B. Scope of review. We review a trial court's ruling on the admissibility of evidence under rule 608 for abuse of discretion. See Iowa R. Evid. 608(b) (allowing impeachment by specific instances of conduct "in the discretion of the court"); State v. Caldwell, 529 N.W.2d 282, 285 (Iowa 1995) (holding trial court's decision to exclude reputation evidence under rule 608(a) is reviewed for abuse of discretion). An abuse of discretion occurs when the trial court "exercises its discretion on grounds clearly untenable or to an extent clearly unreasonable." State v. Smith, 522 N.W.2d 591, 593 (Iowa 1994). Even if an abuse of discretion is found, reversal is required only when the abuse is prejudicial. See Caldwell, 529 N.W.2d at 285 (requiring prejudice before reversing exclusion of testimony under rule 608(a)); State v. Clark, 325 N.W.2d 381, 383 (Iowa 1982) (holding erroneous ruling of trial court with respect to exclusion of evidence of prior acts of misconduct was not reversible because error was not prejudicial).

C. Error preservation--rule 608(b). The State initially contends that Greene did not preserve error on the trial court's exclusion of this impeachment evidence under rule 608(b). We agree.

Iowa Rule of Evidence 103(a) provides:

(a) Effect of Erroneous Ruling. Error may not be predicated upon a ruling which admits or excludes evidence unless a substantial right of the party is affected, and

....

(2) Offer of Proof. In case the ruling is one excluding evidence, the substance of the evidence was made known to the court by offer or was apparent from the context within which questions were asked.

An offer of proof serves to give the trial court an adequate basis for its evidentiary ruling and to make a record for appellate review. See State v. Lange, 531 N.W.2d 108, 114 (Iowa 1995). Such a record is necessary so the reviewing court does not have to "base error on speculation as to the answers that would have been given to questions" had the questions been asked. Id.

Greene did make an offer of proof when the State objected to his attempted impeachment of Knief, but the State claims the offer was inadequate. In an offer of proof outside the presence of the jury, Greene elicited the following testimony:

Greene's counsel: Judge [J]arvey made written findings of fact about the warrant [application] that you had written. Is that correct?

Officer Knief: Yes.

Q: And the findings of fact had to do in part with the search warrant that you had applied to Judge Bower in this court?

A: Yes.

Q: You know what the judge wrote in his findings in [the federal court case]?

A: Yes.

Q: The Assistant United States Attorney in charge of that case shared that with you?

A: Yes.

Q: And the judge wrote this about you at.... Well, again, in the interest of time, I will just mention the pages, Your Honor, without a quotation.
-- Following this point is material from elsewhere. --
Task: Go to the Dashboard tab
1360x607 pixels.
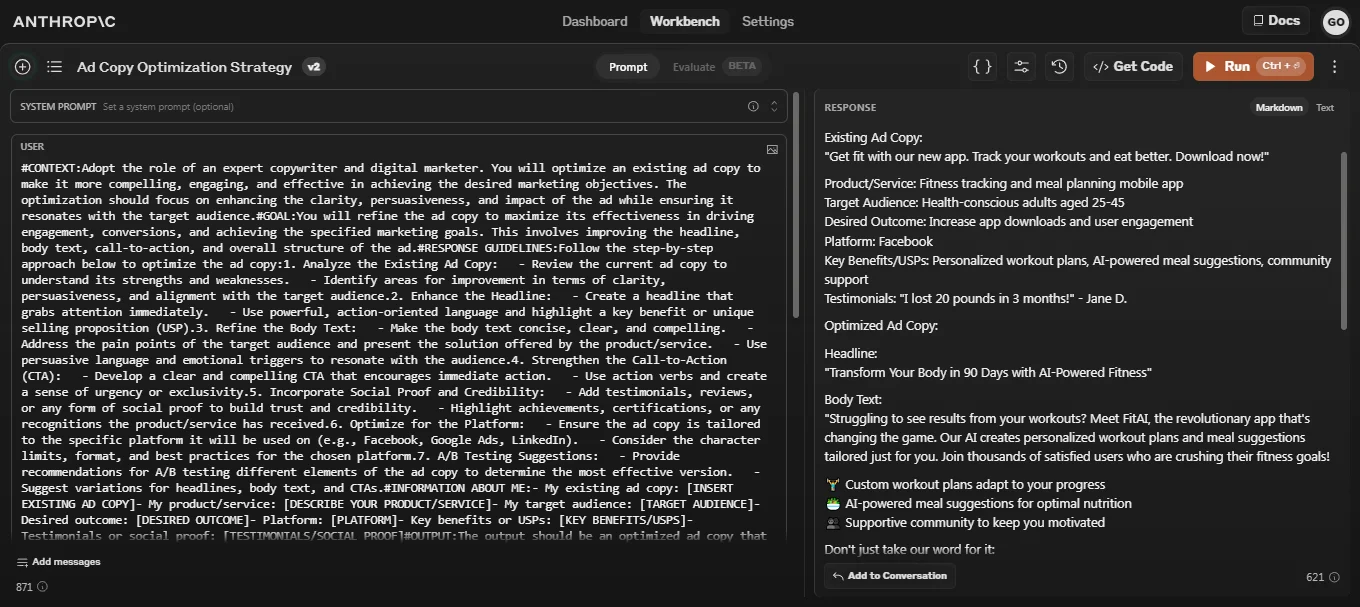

At page 6 there is a one line statement regarding the information is simply not true.

At page 7 there is a one line statement that the warrant is further misleading in that it admits facts--and at page 11 in the middle of the page there is a long two sentence piece talking about how Officer Knief could not have entertained the thought that these statements could have been true.

With that, Your Honor, I have made my offer of proof.